_Assignment:_ Look below and pull out each line with the word "Playmobil".

_Supplied data:_
☆ ☆ ☆

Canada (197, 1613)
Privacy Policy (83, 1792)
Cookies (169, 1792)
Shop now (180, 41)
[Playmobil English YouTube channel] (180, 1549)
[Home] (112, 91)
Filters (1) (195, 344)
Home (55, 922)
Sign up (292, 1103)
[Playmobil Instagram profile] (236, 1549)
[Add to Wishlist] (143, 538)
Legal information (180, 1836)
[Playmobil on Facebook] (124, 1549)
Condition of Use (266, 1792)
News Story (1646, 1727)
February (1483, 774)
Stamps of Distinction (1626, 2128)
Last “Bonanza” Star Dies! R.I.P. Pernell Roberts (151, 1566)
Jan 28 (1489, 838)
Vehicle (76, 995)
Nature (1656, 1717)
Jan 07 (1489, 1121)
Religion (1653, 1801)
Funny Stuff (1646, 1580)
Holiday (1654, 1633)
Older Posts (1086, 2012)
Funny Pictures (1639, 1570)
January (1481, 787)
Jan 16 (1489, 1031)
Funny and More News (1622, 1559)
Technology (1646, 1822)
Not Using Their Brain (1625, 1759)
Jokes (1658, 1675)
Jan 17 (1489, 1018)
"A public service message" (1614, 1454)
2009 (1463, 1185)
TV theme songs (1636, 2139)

☆ ☆ ☆

_Exercise result:_
[Playmobil English YouTube channel] (180, 1549)
[Playmobil Instagram profile] (236, 1549)
[Playmobil on Facebook] (124, 1549)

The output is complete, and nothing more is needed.